[Collected data entries]
________________________

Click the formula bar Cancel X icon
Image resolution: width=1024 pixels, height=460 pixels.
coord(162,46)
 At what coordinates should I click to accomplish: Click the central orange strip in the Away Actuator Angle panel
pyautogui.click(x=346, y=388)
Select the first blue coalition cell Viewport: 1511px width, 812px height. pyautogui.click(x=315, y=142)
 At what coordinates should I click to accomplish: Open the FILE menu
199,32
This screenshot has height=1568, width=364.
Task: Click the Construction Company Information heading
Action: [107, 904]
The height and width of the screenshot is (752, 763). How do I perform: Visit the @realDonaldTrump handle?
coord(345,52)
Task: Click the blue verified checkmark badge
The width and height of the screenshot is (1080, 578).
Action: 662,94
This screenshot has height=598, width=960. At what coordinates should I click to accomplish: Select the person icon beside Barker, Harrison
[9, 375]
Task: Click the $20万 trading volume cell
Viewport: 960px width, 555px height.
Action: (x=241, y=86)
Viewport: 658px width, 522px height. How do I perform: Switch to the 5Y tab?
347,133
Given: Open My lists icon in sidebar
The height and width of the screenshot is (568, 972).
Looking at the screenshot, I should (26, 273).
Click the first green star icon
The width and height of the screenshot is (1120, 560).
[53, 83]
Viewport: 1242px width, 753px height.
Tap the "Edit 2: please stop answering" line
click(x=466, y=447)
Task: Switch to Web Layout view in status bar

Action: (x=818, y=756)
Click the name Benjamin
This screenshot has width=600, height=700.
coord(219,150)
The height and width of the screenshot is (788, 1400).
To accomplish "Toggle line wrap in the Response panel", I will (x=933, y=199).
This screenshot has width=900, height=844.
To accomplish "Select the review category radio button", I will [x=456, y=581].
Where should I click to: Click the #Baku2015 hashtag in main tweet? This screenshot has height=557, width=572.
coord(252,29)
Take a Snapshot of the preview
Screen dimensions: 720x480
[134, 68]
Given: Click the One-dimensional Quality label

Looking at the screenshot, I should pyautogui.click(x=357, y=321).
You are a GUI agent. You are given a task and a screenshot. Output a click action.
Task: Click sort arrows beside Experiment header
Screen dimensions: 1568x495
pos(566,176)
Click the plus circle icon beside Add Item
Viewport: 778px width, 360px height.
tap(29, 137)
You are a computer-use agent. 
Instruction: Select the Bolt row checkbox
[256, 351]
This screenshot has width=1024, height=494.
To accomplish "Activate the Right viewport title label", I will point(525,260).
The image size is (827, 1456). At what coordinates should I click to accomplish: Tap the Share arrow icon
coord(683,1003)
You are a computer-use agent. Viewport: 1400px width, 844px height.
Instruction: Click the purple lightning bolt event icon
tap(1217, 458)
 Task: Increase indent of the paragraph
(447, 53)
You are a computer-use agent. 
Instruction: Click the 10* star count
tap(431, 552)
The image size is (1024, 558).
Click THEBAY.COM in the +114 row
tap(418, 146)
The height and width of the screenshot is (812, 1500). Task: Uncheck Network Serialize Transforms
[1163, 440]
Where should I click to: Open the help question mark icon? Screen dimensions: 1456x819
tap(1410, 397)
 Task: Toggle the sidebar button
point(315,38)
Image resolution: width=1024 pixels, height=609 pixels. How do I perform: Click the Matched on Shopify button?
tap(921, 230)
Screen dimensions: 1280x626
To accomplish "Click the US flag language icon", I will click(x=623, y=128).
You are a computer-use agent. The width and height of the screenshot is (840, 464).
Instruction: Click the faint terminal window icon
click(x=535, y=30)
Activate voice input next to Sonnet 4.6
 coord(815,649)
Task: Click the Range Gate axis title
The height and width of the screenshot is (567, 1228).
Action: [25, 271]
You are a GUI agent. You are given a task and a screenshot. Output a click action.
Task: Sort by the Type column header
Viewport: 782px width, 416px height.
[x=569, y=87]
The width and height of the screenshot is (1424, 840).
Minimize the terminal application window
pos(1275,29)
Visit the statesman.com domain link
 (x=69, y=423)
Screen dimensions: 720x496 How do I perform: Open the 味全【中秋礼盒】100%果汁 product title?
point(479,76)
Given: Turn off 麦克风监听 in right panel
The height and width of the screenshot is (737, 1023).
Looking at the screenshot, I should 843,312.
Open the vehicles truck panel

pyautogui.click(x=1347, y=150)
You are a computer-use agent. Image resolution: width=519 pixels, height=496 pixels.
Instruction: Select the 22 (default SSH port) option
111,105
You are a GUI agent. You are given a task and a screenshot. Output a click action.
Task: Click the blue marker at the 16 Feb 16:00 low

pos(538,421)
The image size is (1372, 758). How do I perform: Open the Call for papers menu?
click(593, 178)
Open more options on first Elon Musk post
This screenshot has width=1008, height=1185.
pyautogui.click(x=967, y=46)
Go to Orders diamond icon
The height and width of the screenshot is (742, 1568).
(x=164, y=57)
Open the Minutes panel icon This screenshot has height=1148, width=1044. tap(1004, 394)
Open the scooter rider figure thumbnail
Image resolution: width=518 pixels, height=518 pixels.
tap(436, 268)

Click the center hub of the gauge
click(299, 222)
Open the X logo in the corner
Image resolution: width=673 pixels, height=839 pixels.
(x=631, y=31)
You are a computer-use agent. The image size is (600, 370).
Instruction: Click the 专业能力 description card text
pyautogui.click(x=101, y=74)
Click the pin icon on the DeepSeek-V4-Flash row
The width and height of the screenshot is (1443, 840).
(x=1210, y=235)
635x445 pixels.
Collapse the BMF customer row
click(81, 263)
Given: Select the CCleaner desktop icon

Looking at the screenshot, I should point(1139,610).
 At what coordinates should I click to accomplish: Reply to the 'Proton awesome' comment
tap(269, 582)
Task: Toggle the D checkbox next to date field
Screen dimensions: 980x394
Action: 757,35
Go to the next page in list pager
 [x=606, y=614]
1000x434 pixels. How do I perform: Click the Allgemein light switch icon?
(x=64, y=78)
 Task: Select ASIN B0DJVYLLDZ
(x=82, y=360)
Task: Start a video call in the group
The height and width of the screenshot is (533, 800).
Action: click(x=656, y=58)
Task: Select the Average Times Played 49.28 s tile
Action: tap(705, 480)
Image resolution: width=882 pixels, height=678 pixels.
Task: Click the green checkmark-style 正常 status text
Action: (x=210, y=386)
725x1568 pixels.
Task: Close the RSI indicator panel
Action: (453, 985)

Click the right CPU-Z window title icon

________________________

## ASSIGNMENT
Lines of the data above that include the string "cell" must each be copied.

## OUTPUT OF THE TASK
Select the first blue coalition cell Viewport: 1511px width, 812px height. pyautogui.click(x=315, y=142)
Task: Click the $20万 trading volume cell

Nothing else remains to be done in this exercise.